O número coloca o Brasil acima da média global, que foi de 2.270 ataques semanais por organização, representando crescimento de 10% frente a maio e de 17% na comparação anual. No país, o setor governamental permaneceu como o principal alvo dos criminosos virtuais, seguido pelos segmentos de Bens e Serviços de Consumo e de Energia e Serviços Públicos.

Segundo Omer Dembinsky, gerente de Pesquisa de Dados da Check Point Research, os grupos criminosos seguem ampliando sua atuação em diferentes regiões e setores, enquanto operadores de ransomware ganham escala rapidamente. Para ele, esse cenário reforça a necessidade de estratégias preventivas de segurança baseadas em inteligência artificial, capazes de proteger redes, usuários, dados e fluxos de trabalho antes que os ataques causem prejuízos.

O estudo também destaca que o uso corporativo de ferramentas de IA generativa continua representando um importante vetor de exposição de informações. Em junho, um em cada 26 prompts enviados a essas plataformas por meio de redes empresariais foi classificado como de alto risco para vazamento de dados, equivalente a 3,9% do total.
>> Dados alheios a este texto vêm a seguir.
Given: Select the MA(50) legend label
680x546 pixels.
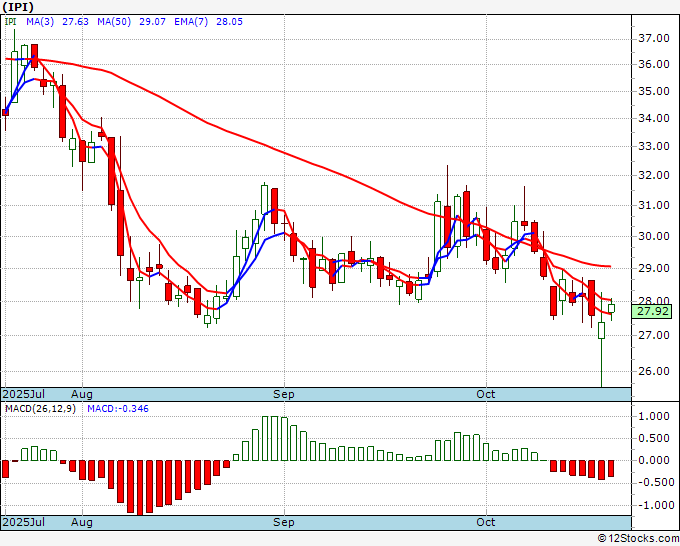Looking at the screenshot, I should coord(114,22).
A pesquisa identificou atividades de alto risco em 85% das organizações que utilizam regularmente soluções de IA generativa. Além disso, 27% dos prompts continham informações potencialmente sensíveis. Em média, cada empresa utilizou sete ferramentas diferentes de IA generativa durante o mês, enquanto cada usuário realizou 78 interações, evidenciando a incorporação dessas aplicações às rotinas de trabalho.

De acordo com a Check Point Research, o principal problema não está na tecnologia em si nem no uso da IA por criminosos, mas no conteúdo inserido pelos próprios usuários. Informações como cadastros de clientes, documentos internos, dados de infraestrutura, registros financeiros, documentos jurídicos e informações de recursos humanos continuam sendo compartilhadas em plataformas públicas ou sem mecanismos adequados de governança.

Na comparação entre regiões, a América Latina apresentou o maior índice de exposição relacionado ao uso de IA generativa, com 5,2% dos prompts considerados de alto risco, acima da média global de 3,9%. Europa ficou exatamente na média mundial, enquanto América do Norte e Ásia-Pacífico registraram índices de 3,6% e 3,5%, respectivamente.

Entre os segmentos econômicos, o setor de Saúde liderou o ranking de exposição, com 5,7% dos prompts classificados como de alto risco. Na sequência aparecem Telecomunicações e Serviços Empresariais, ambos com 5,1%, e Tecnologia da Informação, com 4,1%.

Os dados pessoais foram o tipo de informação sensível mais frequentemente identificado, presentes em 80% das organizações afetadas. Em seguida aparecem informações de redes e infraestrutura (62%), documentos legais e regulatórios (61%), dados financeiros (60%) e registros de funcionários (57%).